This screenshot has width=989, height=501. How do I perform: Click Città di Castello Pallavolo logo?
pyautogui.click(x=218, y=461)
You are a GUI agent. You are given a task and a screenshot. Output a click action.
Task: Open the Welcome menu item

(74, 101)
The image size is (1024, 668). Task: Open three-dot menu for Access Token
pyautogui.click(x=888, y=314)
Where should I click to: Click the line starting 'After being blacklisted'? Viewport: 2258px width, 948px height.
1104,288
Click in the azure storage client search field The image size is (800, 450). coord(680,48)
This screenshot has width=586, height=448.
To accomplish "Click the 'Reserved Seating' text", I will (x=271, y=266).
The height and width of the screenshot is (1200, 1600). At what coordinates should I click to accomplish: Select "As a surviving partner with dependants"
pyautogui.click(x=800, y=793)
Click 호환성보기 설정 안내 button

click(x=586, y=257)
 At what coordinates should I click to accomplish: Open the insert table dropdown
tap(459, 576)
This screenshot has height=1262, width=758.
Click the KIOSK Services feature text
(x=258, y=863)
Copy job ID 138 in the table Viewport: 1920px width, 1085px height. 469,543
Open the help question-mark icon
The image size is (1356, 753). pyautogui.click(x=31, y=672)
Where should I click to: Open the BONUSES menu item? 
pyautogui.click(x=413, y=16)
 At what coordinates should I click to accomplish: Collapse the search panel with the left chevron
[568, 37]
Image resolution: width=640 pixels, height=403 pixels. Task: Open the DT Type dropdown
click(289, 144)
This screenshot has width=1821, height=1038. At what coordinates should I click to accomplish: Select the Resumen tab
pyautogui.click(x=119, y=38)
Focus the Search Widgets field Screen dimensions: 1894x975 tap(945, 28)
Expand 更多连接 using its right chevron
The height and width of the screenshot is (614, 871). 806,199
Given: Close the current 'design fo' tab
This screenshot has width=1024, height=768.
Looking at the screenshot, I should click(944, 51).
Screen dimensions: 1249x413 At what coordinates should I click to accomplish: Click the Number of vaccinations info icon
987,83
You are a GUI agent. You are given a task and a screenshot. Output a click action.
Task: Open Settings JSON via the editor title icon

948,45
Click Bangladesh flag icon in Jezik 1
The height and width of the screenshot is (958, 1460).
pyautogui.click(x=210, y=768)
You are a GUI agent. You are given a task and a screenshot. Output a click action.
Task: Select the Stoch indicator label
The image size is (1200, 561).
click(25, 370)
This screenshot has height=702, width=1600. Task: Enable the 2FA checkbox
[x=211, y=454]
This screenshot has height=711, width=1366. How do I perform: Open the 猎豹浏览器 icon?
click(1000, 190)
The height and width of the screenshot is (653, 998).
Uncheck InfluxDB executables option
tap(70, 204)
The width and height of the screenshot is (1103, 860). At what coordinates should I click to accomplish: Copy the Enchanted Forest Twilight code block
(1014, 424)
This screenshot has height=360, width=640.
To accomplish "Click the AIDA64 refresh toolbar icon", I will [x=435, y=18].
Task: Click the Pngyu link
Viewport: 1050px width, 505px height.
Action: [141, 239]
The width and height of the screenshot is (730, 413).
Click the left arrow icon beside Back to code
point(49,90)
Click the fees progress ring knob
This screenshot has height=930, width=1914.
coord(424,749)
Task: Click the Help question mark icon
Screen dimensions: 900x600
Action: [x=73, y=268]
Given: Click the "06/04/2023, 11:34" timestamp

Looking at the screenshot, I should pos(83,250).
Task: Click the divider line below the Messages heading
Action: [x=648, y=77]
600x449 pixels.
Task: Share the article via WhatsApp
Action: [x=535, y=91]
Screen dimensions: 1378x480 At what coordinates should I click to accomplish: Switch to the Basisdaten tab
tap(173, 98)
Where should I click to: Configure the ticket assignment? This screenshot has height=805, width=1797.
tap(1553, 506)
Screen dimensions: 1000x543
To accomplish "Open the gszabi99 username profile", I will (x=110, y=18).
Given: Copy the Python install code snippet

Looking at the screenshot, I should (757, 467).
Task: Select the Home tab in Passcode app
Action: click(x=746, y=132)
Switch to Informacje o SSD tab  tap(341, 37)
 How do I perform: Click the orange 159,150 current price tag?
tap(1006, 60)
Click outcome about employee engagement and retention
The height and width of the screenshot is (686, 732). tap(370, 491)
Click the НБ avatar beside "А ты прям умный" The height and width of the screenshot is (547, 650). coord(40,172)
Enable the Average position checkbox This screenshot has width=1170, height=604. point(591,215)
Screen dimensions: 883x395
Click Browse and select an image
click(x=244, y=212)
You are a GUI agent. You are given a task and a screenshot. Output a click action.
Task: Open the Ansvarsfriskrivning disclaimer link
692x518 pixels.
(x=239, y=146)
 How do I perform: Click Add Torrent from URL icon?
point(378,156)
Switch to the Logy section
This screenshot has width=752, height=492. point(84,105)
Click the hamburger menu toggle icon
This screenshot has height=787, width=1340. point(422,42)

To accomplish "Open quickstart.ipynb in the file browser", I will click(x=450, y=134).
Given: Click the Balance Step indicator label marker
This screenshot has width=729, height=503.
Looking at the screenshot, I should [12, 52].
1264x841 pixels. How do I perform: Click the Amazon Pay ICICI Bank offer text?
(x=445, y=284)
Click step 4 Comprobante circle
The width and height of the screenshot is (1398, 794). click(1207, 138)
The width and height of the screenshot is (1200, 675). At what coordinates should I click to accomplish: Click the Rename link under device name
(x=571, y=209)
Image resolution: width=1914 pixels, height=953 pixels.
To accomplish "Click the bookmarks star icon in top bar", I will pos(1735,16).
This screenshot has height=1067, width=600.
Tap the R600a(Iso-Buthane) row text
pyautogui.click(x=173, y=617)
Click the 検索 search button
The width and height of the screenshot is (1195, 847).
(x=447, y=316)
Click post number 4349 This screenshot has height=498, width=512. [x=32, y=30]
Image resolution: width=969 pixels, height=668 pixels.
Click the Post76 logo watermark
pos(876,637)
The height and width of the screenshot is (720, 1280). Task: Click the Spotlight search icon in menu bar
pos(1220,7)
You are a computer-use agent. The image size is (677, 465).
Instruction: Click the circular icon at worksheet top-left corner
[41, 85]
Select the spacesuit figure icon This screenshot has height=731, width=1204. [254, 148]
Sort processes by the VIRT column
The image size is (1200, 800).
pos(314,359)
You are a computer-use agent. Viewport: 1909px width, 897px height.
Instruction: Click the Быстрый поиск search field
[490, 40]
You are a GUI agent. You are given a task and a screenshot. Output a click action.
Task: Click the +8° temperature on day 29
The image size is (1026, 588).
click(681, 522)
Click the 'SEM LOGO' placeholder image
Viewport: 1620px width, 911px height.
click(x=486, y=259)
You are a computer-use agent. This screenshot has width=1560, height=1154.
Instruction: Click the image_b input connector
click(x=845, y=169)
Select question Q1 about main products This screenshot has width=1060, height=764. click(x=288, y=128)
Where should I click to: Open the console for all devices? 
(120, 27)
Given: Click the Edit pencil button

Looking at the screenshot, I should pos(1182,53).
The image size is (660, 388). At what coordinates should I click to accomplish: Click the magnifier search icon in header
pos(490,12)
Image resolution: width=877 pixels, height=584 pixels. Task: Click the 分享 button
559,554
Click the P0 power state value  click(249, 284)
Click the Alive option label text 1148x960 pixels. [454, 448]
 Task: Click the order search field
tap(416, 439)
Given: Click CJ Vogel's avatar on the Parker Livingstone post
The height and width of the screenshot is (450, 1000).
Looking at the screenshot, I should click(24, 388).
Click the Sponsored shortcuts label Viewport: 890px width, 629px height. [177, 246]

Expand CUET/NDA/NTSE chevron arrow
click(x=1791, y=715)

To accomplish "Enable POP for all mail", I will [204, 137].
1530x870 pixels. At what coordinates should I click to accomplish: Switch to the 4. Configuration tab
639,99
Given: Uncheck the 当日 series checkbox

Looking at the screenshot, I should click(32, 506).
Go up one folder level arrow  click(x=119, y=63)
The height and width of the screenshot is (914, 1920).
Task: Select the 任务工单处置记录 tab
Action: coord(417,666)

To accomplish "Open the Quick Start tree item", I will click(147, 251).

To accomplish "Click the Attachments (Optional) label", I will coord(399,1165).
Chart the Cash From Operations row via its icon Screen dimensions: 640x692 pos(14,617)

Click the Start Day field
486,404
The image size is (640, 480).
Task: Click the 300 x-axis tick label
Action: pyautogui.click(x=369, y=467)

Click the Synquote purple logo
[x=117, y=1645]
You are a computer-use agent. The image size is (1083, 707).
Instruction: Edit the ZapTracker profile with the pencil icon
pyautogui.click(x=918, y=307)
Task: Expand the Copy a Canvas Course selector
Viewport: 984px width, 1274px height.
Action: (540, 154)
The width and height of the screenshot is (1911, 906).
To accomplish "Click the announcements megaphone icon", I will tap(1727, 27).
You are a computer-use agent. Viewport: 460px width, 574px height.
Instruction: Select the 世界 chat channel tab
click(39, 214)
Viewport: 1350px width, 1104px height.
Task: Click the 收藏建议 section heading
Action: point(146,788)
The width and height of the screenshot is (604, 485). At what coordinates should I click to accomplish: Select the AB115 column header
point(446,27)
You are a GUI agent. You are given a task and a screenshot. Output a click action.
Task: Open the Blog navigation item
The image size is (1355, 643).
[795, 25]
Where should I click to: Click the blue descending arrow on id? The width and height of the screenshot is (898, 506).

----

### WHAT YOU SHOULD DO
Reproduce verbatim the lines above, from the line with "At what coordinates should I click to accomplish: Open" through the line with "This screenshot has height=360, width=640.".

### RESPONSE TO THIS TASK
 At what coordinates should I click to accomplish: Open the insert table dropdown
tap(459, 576)
This screenshot has height=1262, width=758.
Click the KIOSK Services feature text
(x=258, y=863)
Copy job ID 138 in the table Viewport: 1920px width, 1085px height. 469,543
Open the help question-mark icon
The image size is (1356, 753). pyautogui.click(x=31, y=672)
Where should I click to: Open the BONUSES menu item? 
pyautogui.click(x=413, y=16)
 At what coordinates should I click to accomplish: Collapse the search panel with the left chevron
[568, 37]
Image resolution: width=640 pixels, height=403 pixels. Task: Open the DT Type dropdown
click(289, 144)
This screenshot has width=1821, height=1038. At what coordinates should I click to accomplish: Select the Resumen tab
pyautogui.click(x=119, y=38)
Focus the Search Widgets field Screen dimensions: 1894x975 tap(945, 28)
Expand 更多连接 using its right chevron
The height and width of the screenshot is (614, 871). 806,199
Given: Close the current 'design fo' tab
This screenshot has width=1024, height=768.
Looking at the screenshot, I should click(944, 51).
Screen dimensions: 1249x413 At what coordinates should I click to accomplish: Click the Number of vaccinations info icon
987,83
You are a GUI agent. You are given a task and a screenshot. Output a click action.
Task: Open Settings JSON via the editor title icon

948,45
Click Bangladesh flag icon in Jezik 1
The height and width of the screenshot is (958, 1460).
pyautogui.click(x=210, y=768)
You are a GUI agent. You are given a task and a screenshot. Output a click action.
Task: Select the Stoch indicator label
The image size is (1200, 561).
click(25, 370)
This screenshot has height=702, width=1600. Task: Enable the 2FA checkbox
[x=211, y=454]
This screenshot has height=711, width=1366. How do I perform: Open the 猎豹浏览器 icon?
click(1000, 190)
The height and width of the screenshot is (653, 998).
Uncheck InfluxDB executables option
tap(70, 204)
The width and height of the screenshot is (1103, 860). At what coordinates should I click to accomplish: Copy the Enchanted Forest Twilight code block
(1014, 424)
This screenshot has height=360, width=640.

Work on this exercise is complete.